What was making that noise?
He did not know, but he was afraid to find out. He spent the rest of the night ignoring the sound, trying in vain to sleep, hoping that he wouldn't hear the tinkle of breaking glass and the clatter of tiny plaster feet running across the tiled floor.
He'd found nothing out of place in the morning, everything undisturbed, and he'd tried all day to figure out what could have caused that noise, even going so far as to move the two cases that were flush against the wall.
He'd half convinced himself that he'd imagined it, but when it was time to hit the hay again, he'd left the light on in the office and moved his sleeping bag from the open area by the west wall to the space next to the desk, next to the phone.
Now the light was off.
And the clicking noise was back.
He had no idea when or how it had happened. All he knew was that he had fallen asleep with the light on and now there was only darkness.
Clickclick-Clickclickclick.
He wasn't prepared for this.
Quietly, Vince unzipped the side of his sleeping bag. He crawled out and stood up. The clicking noise was all around the room now, not just by the east wall. Last night's image of animated plaster figures was replaced by one of huge oversize bugs, science fiction beetles with pincers and impossible-to-penetrate shells. He looked around fearfully, his gaze moving slowly about the room in a clockwise direction, focusing on each object in order to make sure it belonged here.
The clicking stopped.
He turned around, thinking he'd heard a muffled thump behind him.
And saw it.
A shadow was moving on the wall above the cash register, an oddly shaped shadow with a human form and unruly hair and the herky-jerky movements of an old
silent film. It seemed to have no source, no real object to which it corresponded. Only a combination of the streetlight across the highway and an overbright full moon allowed him to discern its presence at all.
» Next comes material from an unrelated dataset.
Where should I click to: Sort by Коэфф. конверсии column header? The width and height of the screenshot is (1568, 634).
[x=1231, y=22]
The shadow paused, and though he could not make out any visible features on the flat black head, he had the distinct impression that it had stopped to watch him, that it was staring at him.
Then it was moving again in that old-time-movie manner, across the wall, over the map of Arizona, over an exhibit case, around the corner, over the front window. The shadow bled through the glass of the door--was inside, and then, a second later, was outside. It hovered for a moment in the air, backlit by the streetlight . . . then faded into nothing.
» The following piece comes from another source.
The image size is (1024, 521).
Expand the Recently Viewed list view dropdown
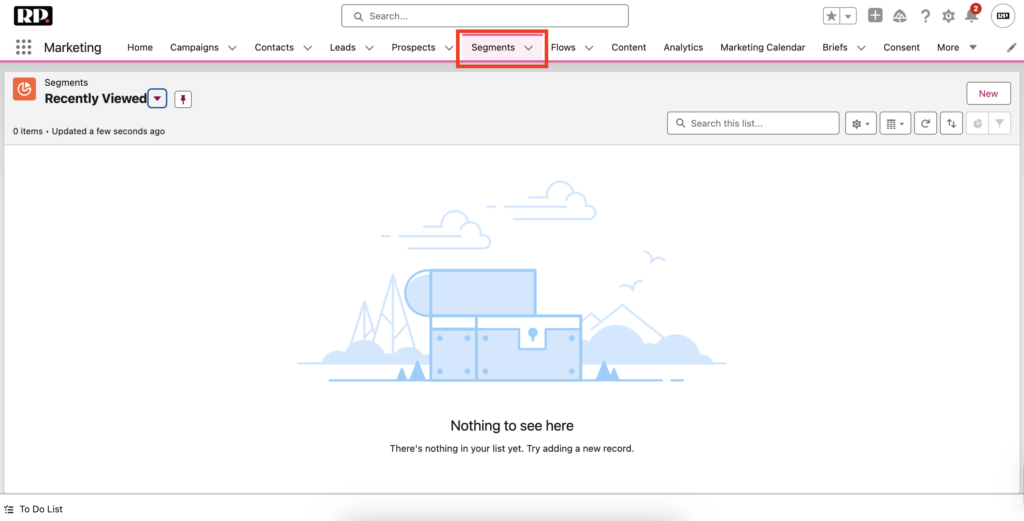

All around him exploded a sudden riot of movement as the doors to exhibit cases flew open, as glass shattered, as books fell from shelves. Vince scrambled behind the desk and reached for the light switch. He expected the lights to remain off, assumed the power was cut, and was already planning to grab the flashlight he'd stashed in his backpack, but the overhead fluorescents flickered on, bathing the room in harsh white light.
The artifacts were going crazy. Bowls and pots were rocking back and forth on their own accord. Arrowheads were spinning wildly on shelves. Necklaces were inching across tabletops like earthworms. Metates and their manos were chattering insanely on the floor. He'd assumed that the disappearance of that strange shadow had caused some sort of psychic power surge, setting everything in motion, but these things continued to move on their own, imbued with life, with purpose, not merely shaken by an outside force.
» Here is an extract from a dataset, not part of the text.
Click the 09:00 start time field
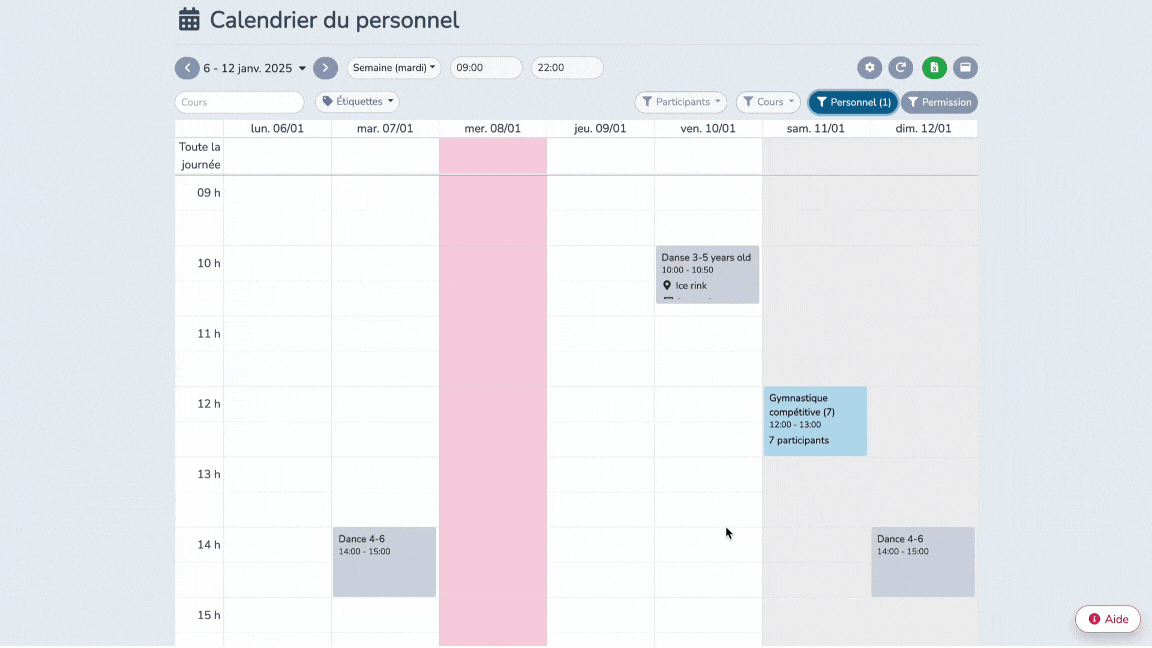 point(484,67)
He'd heard rumors of this phenomenon the past few weeks, accounts of ambulatory artifacts--moving masks, walking dolls, pottery shards that rearranged themselves when no one was looking--so he was not the only one to experience this. An epidemic of animate relics was spreading throughout the Southwest.
But that didn't make it any less frightening.
All at once, he saw a broken spear flying at his head and he ducked. It clattered harmlessly against the wall behind him.
Amidst all the commotion, Vince saw two large carvings making a beeline for the door: totemic figures from the late Anasazi period. Unlike the other artifacts, which seemed content to move about the small museum, these two seemed bent on escape. It occurred to him that all of the accompanying sound and fury was meant to be a distraction, to keep his attention off the stone idols.